A shallow water table might enhance preferential solute movement by modifying both the water flow and solute dynamics. In this study, we estimated soil hydraulic and solute transport parameters through a tracer experiment in lysimeters comparing different water table levels. In a set-up of 12 lysimeters, the bottom boundary condition was set as a water table depth of 120 cm, or 60 cm, or as free drainage. A tracer solution of bromide (250 mg l−1, 40 mm) was added to each lysimeter and soil water was sampled with suction cups at different depths for the following 174 days. Soil water content and matric potential were monitored using TDR probes and electronic tensiometers at the same depths. Soil hydraulic and solute transport parameters in different soil layers were estimated by inverse modeling using HYDRUS 1D. Soil hydraulic parameters were estimated from the Mualem-van Genuchten equations, while both the advection–dispersion (ADE) and physical non-equilibrium mobile-immobile water (MIM) models were used to describe the solute transport.

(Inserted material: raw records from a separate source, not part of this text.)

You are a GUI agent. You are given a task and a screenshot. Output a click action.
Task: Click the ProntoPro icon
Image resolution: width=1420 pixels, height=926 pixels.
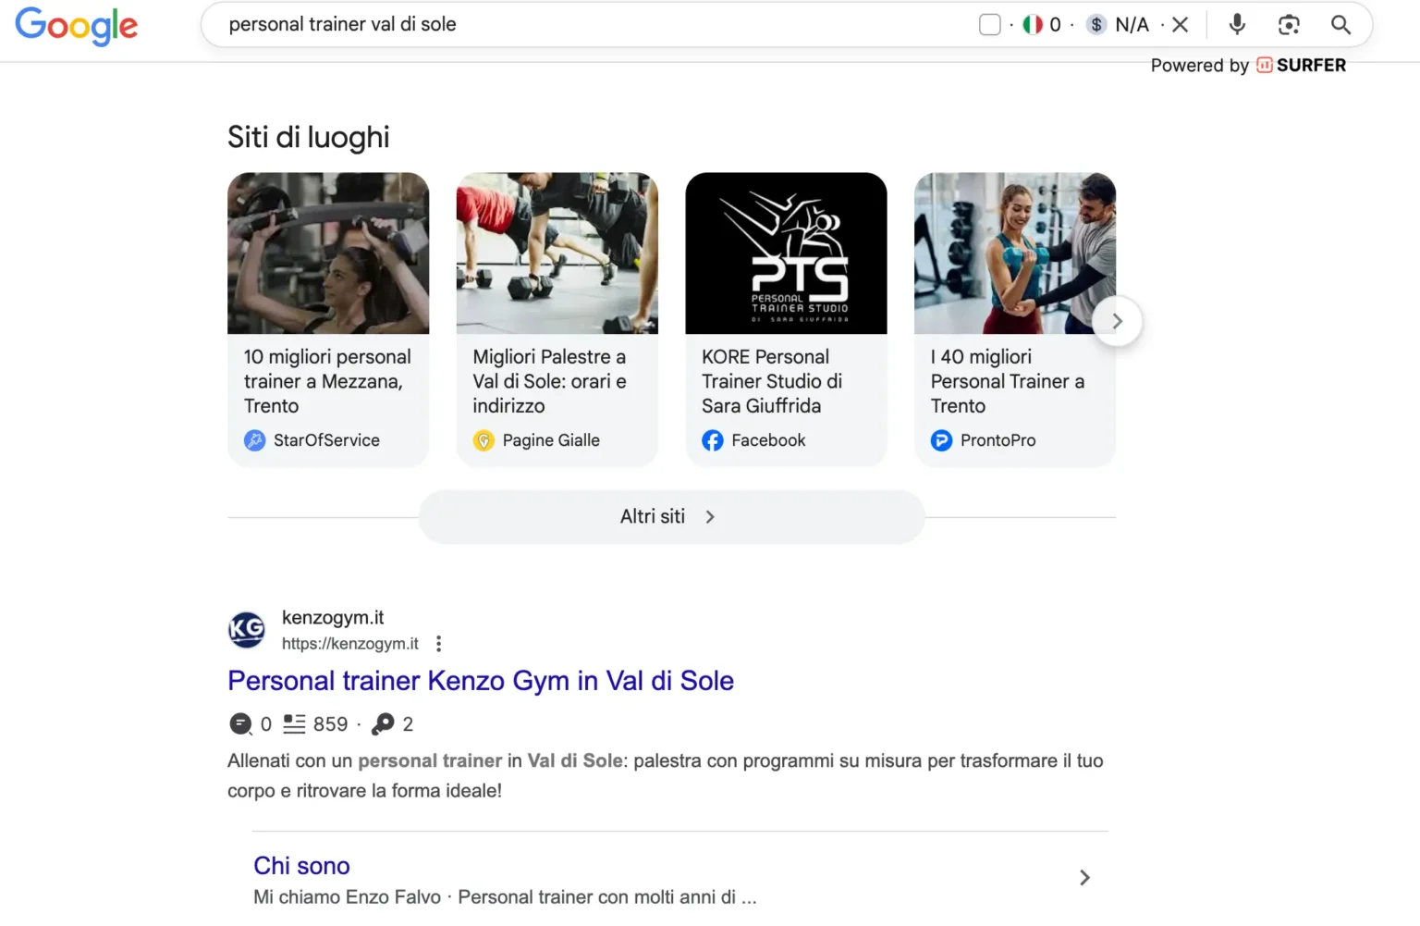(x=941, y=440)
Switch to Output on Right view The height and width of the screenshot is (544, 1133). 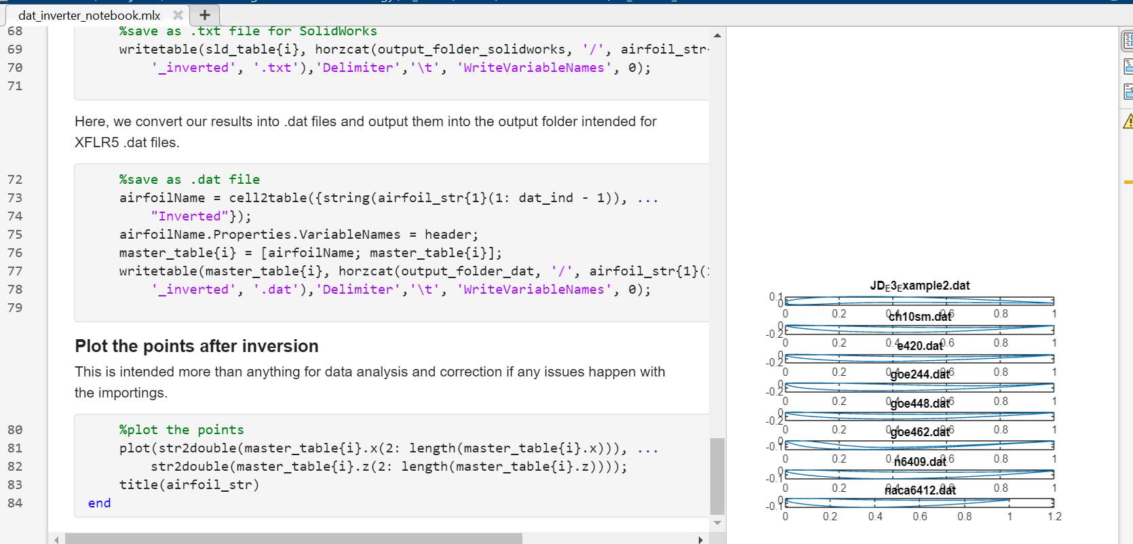pyautogui.click(x=1128, y=41)
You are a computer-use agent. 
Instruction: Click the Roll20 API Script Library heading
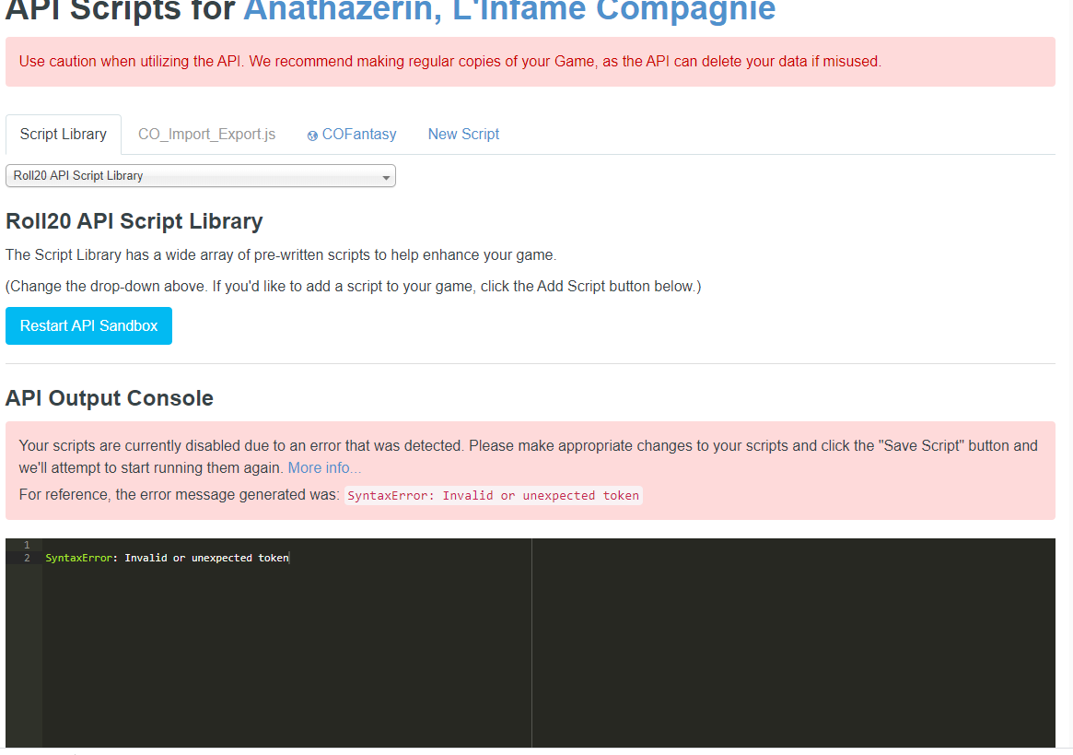(x=134, y=221)
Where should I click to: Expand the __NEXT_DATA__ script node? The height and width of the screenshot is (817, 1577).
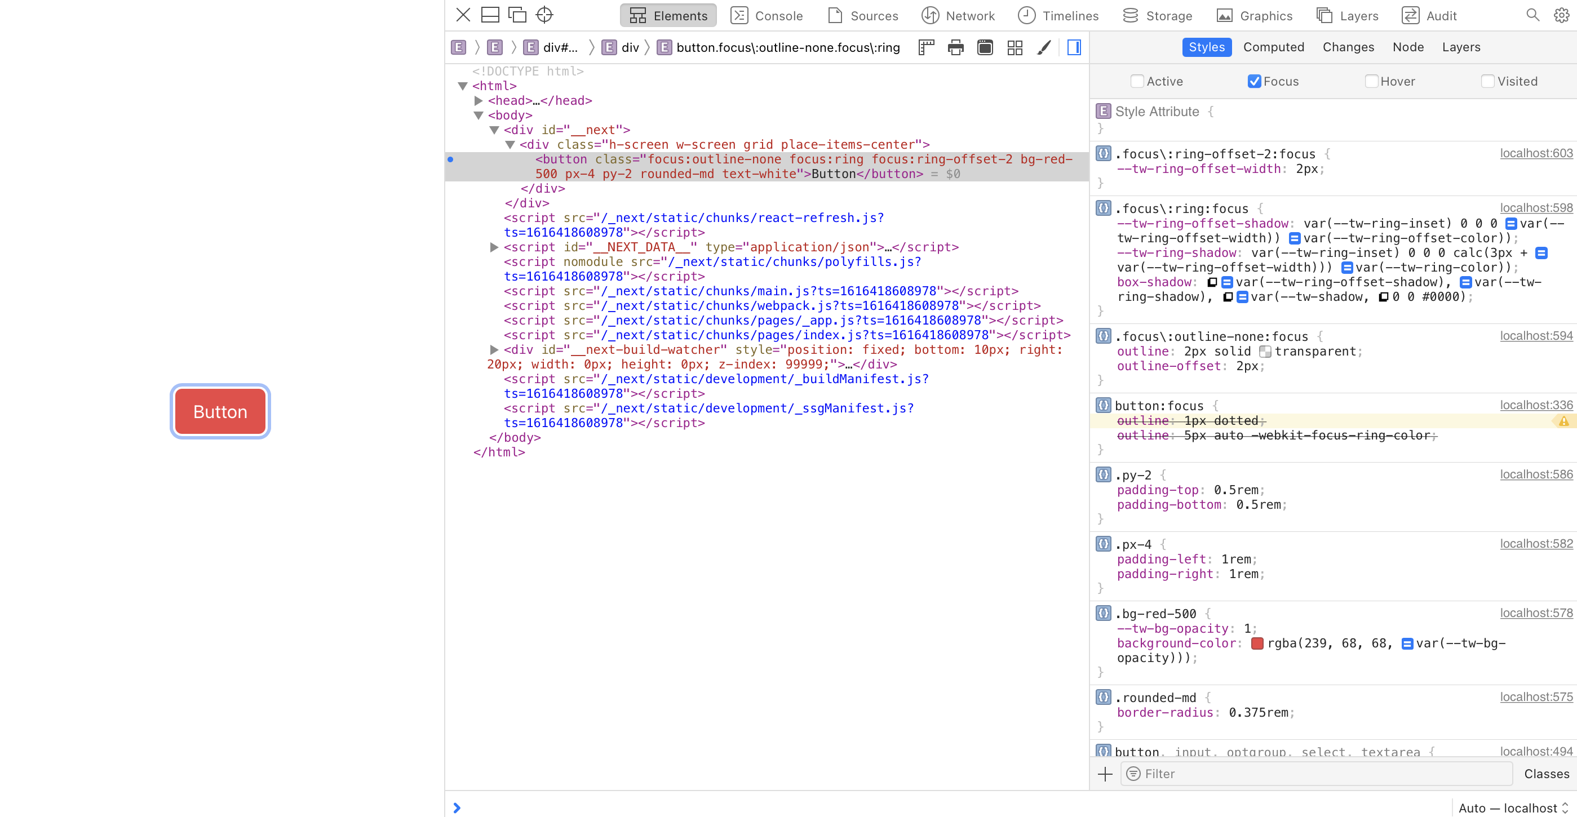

Moreover, the soil pore network was analyzed by means of 3D X-ray microtomography. Results showed different solute dynamics between contrasting water table managements. With free drainage, solute in the immobile domain was negligible, and its transport was fully associated with the mobile water flow. In contrast, a shallow water table affected the tracer transport, by modifying a) the soil pore network, with an increase of the macropores and a reduction of the pore connectivity; b) the flow field, with an increase of immobile water and a reduction of αMIM, indicating slow exchange between mobile and immobile regions, in turn promoting preferential pathways. Hence, groundwater pollution might be worsened by preferential solute transport of agrochemicals occurring with shallow water table conditions.